Qualche breve informazione: CityLife Shopping District è stato progettato da studio Zaha Hadid Architects (il mall), da Studio One Works (la piazza centrale) e Studio Mario Galantino (la promenade open air che si snoda da Viale Boezio e che ricorda una via dello shopping milanese, rivista in chiave moderna,  con un design contemporaneo). Si può raggiungere con la M5, linea lilla, fermata 3 Torri.

Altra novità: il 2 dicembre si è aperto a Rho, l’annuale appuntamento con l’Artigiano in Fiera. Si girano il mondo e l’Italia semplicemente raggiungendo con la linea rossa, la fermata di Rho Fiera.
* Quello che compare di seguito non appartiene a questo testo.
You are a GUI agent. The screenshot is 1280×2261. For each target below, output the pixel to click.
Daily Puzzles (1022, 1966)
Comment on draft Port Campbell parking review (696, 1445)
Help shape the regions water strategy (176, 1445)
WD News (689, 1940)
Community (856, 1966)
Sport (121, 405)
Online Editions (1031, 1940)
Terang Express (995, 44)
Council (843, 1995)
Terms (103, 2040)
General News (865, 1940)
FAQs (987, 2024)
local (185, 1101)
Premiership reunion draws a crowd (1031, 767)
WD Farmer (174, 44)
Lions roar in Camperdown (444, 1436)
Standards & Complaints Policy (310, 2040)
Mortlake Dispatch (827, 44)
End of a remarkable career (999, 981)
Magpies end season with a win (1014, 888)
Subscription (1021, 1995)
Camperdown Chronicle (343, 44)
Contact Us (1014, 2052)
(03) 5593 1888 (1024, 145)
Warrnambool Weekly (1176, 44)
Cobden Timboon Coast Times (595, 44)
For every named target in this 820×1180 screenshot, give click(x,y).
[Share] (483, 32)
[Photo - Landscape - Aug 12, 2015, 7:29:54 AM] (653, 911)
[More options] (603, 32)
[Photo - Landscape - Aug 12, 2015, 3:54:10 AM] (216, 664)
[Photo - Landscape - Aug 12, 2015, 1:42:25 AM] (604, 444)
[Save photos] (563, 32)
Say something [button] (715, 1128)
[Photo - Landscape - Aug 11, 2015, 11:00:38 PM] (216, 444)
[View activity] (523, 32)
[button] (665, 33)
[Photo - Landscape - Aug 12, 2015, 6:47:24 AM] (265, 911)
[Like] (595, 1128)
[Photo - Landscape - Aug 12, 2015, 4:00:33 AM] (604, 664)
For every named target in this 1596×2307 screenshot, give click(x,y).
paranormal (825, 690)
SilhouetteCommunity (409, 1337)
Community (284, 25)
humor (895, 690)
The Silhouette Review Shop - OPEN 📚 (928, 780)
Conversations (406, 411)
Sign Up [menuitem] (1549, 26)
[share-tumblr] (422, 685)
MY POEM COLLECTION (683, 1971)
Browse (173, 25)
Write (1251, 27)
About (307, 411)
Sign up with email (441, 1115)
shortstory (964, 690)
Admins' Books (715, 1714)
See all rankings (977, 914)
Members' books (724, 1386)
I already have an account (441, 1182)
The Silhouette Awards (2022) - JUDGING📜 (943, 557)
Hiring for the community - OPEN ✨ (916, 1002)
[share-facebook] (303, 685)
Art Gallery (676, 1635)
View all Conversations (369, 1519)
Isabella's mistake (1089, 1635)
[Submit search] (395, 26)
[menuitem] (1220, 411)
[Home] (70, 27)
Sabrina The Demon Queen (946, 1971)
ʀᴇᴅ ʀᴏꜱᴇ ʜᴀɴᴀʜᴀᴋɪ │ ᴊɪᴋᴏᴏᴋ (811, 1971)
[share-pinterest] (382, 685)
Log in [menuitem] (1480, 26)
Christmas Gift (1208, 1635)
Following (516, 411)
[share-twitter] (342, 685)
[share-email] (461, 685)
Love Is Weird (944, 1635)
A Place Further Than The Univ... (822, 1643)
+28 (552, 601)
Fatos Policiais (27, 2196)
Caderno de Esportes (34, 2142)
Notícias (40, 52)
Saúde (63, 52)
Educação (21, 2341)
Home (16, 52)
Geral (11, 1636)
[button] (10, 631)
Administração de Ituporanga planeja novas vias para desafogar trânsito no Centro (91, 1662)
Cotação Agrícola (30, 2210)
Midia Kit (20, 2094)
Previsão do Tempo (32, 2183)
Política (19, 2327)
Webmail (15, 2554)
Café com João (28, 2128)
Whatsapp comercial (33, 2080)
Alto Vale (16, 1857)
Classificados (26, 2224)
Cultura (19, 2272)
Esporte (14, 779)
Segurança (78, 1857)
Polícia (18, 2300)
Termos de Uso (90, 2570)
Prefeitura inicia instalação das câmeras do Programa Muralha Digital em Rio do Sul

Qui trovate tutto quanto c’è da sapere al riguardo: http://artigianoinfiera.it/it/visitare/.

Torniamo all’arte come viene comunemente intesa, anche se ormai il concetto di arte si è molto ampliato, con uno dei capolavori di Tiziano:  la maestosa pala d’altare “Sacra conversazione 1520 (Pala Gozzi)” proveniente dalla Pinacoteca Civica “Francesco Podesti” di Ancona, esposta dal 5 dicembre al 14 gennaio nella Sala Alessi di Palazzo Marino.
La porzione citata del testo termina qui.